Data Quality Objectives Supporting Radiological Air Emissions Monitoring for the PNNL Site

Pacific Northwest National Laboratory (PNNL) is in the process of developing a radiological air monitoring program for the PNNL Site that is distinct from that of the nearby Hanford Site. The original DQO (PNNL-19427) considered radiological emissions at the PNNL Site from Physical Sciences Facility (PSF) major emissions units. This first revision considers PNNL Site changes subsequent to the implementation of the original DQO. A team was established to determine how the PNNL Site changes would continue to meet federal regulations and address guidelines developed to monitor air emissions and estimate offsite impacts of radioactive material operations. The result is an updated program to monitor the impact to the public from the PNNL Site. The team used the emission unit operation parameters and local meteorological data as well as information from the PSF Potential-to-Emit documentation and Notices of Construction submitted to the Washington State Department of Health (WDOH).
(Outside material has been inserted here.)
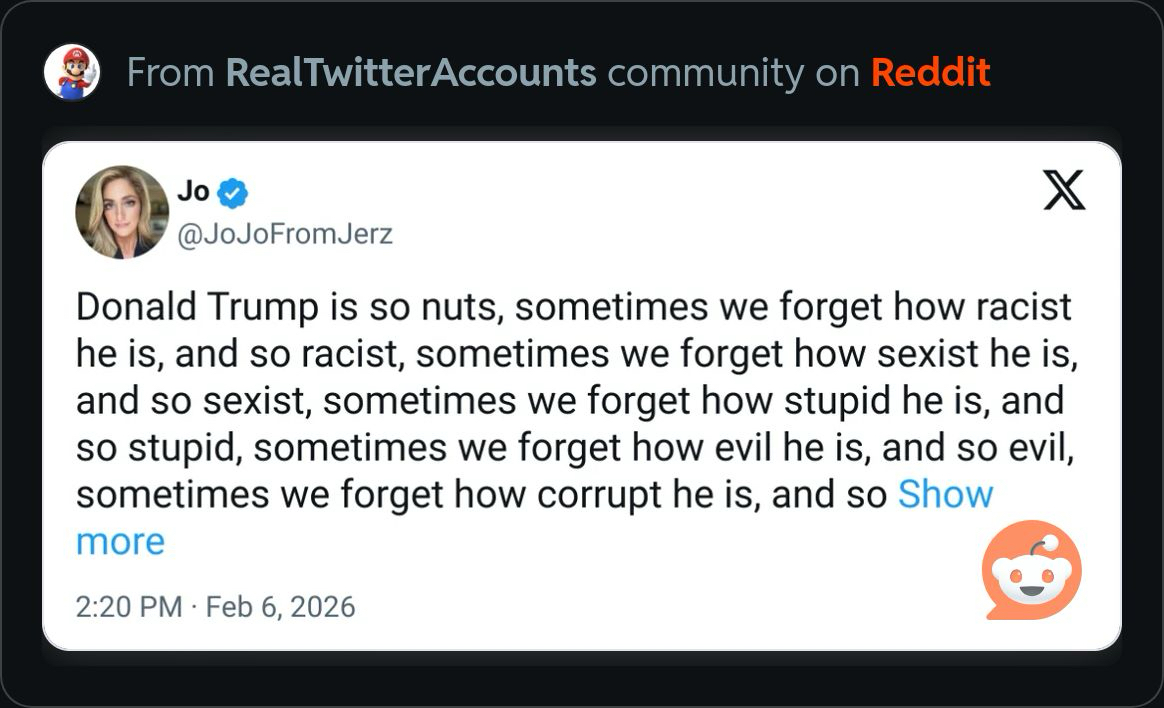The image size is (1164, 708).
Task: Click the X logo on tweet
Action: point(1064,190)
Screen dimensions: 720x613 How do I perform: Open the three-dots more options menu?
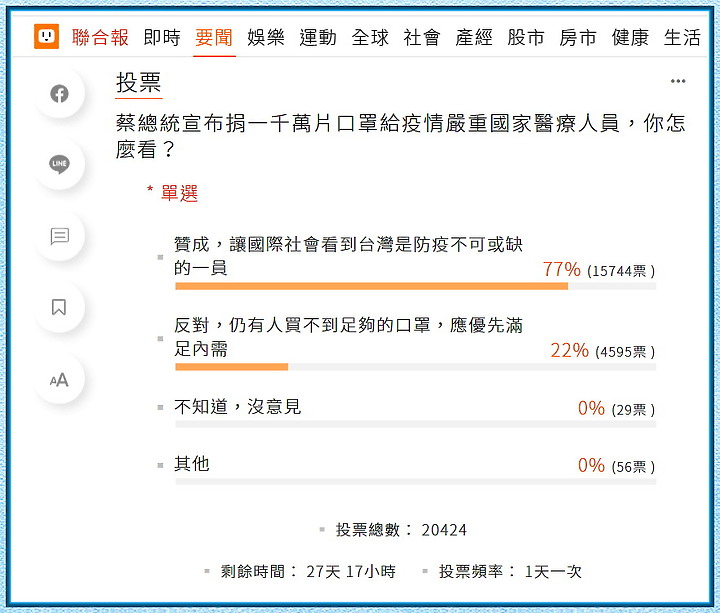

The locations where environmental monitoring stations would most successfully characterize the maximum offsite impacts of PNNL Site emissions from the three PSF buildings with major emission units were determined from these data. Three monitoring station locations were determined during the original revision of this document. This first revision considers expanded Department of …
Date: November 12, 2012
Creator: Barnett, J. M.; Meier, Kirsten M.; Snyder, Sandra F.; Fritz, Brad G.; Poston, Theodore M. & Antonio, Ernest J.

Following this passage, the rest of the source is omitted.